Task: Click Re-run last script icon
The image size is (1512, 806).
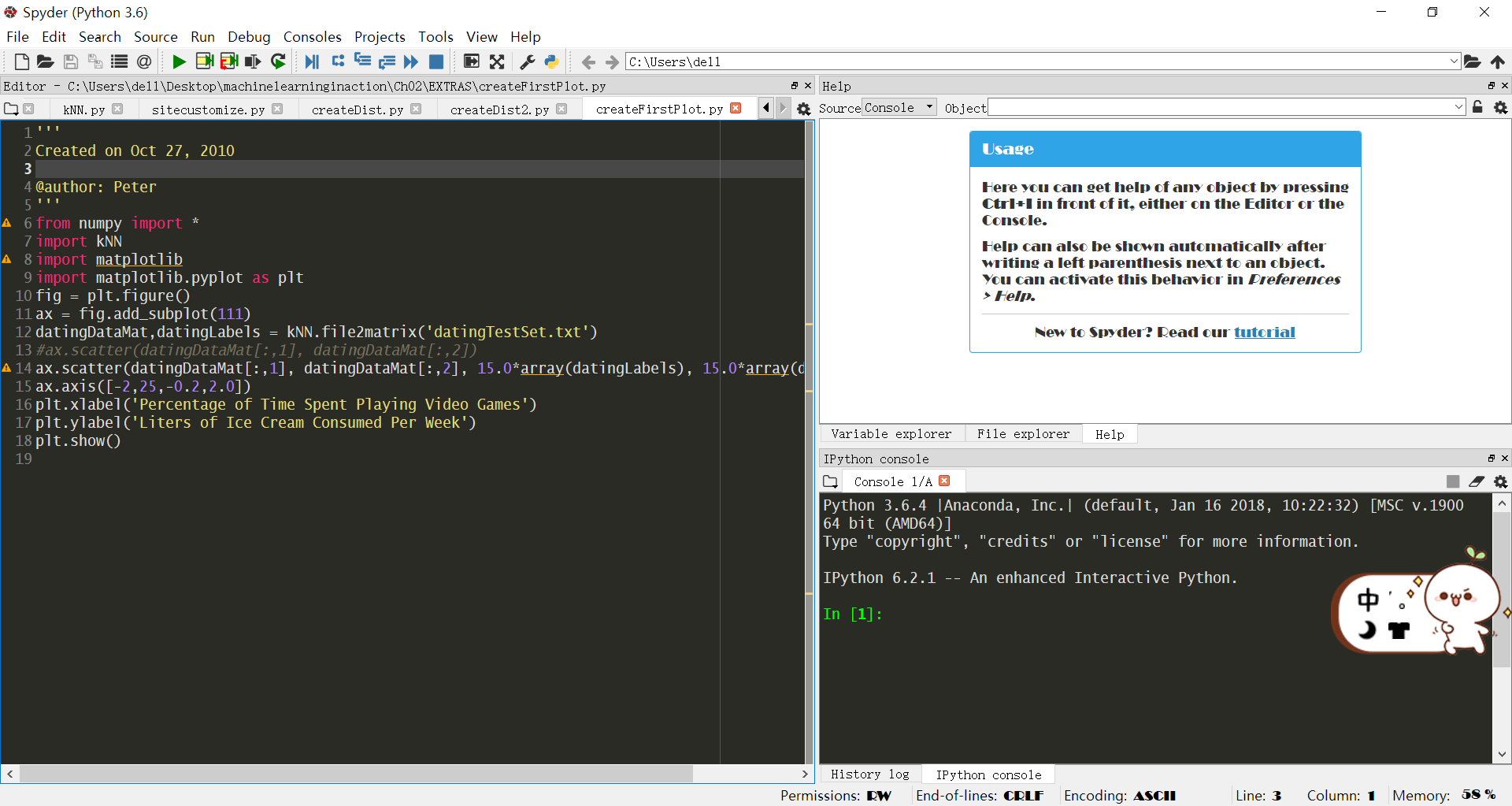Action: tap(278, 61)
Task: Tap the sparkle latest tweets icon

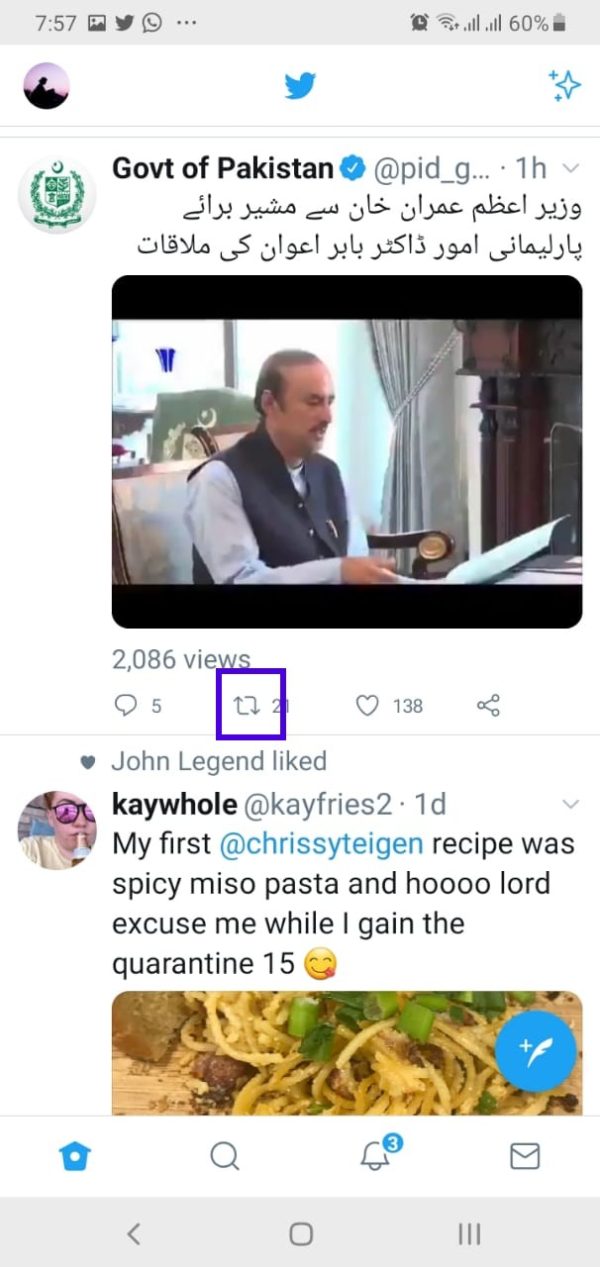Action: pos(564,86)
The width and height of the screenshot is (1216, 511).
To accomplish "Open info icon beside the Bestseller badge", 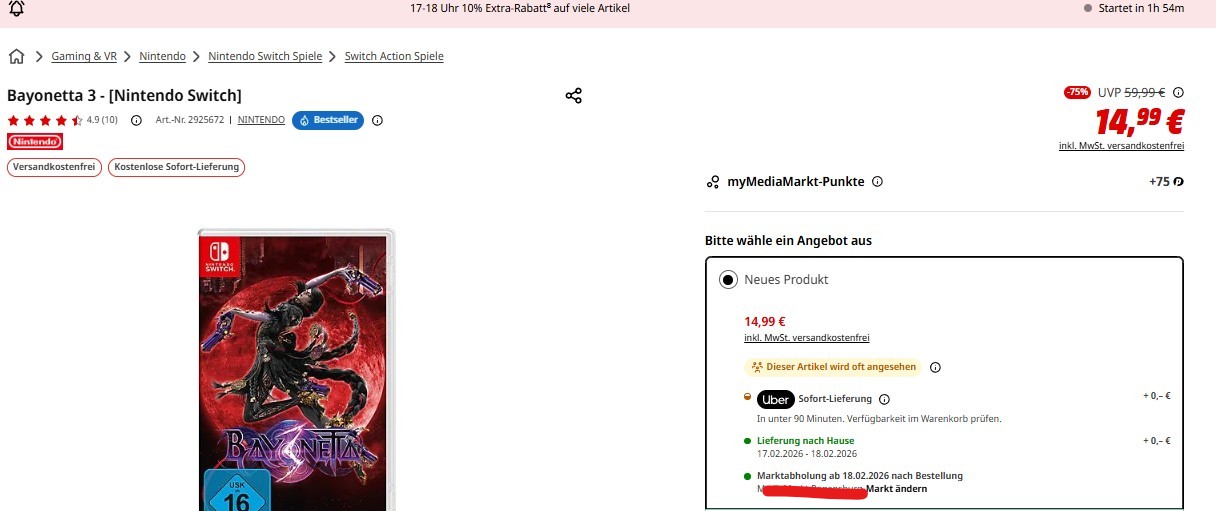I will tap(377, 120).
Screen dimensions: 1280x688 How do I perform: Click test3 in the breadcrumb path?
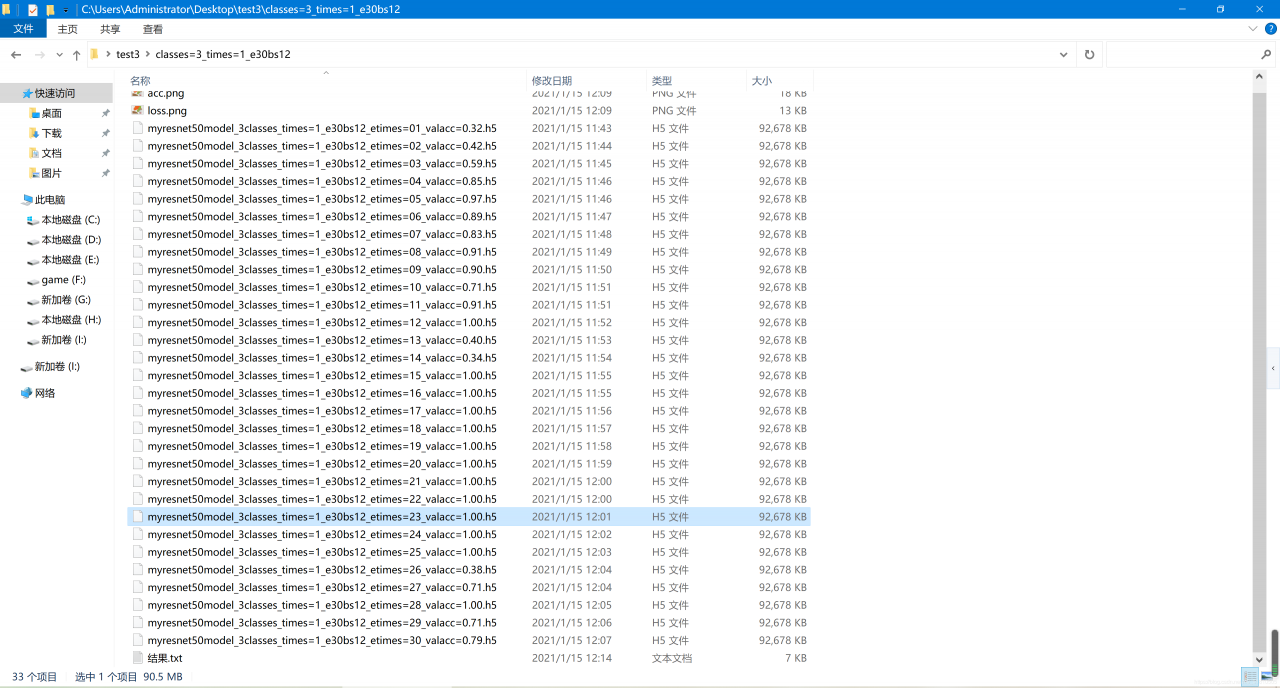[128, 55]
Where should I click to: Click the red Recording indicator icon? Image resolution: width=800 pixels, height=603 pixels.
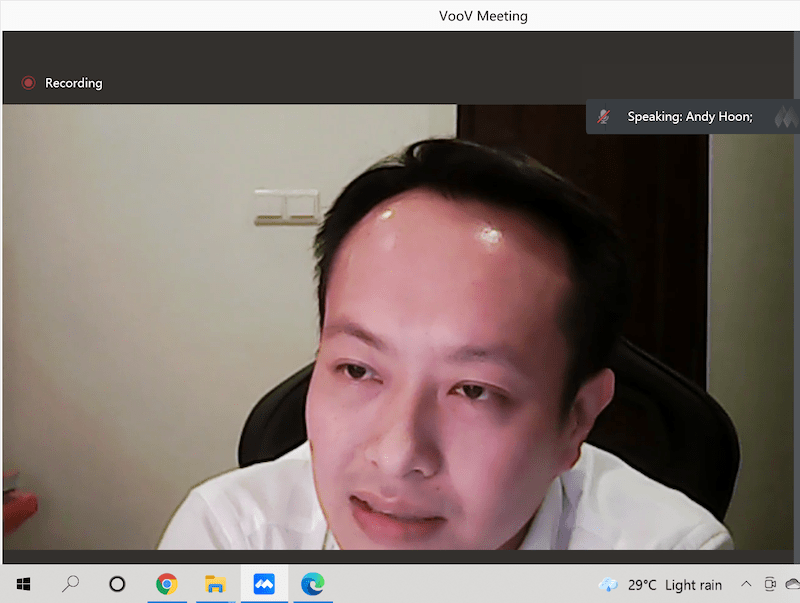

**To do:** For this listing, copy out every line that includes the word "width".

**Answer to the problem:**
The width and height of the screenshot is (1216, 511).
Where should I click to: Click the red Recording indicator icon? Image resolution: width=800 pixels, height=603 pixels.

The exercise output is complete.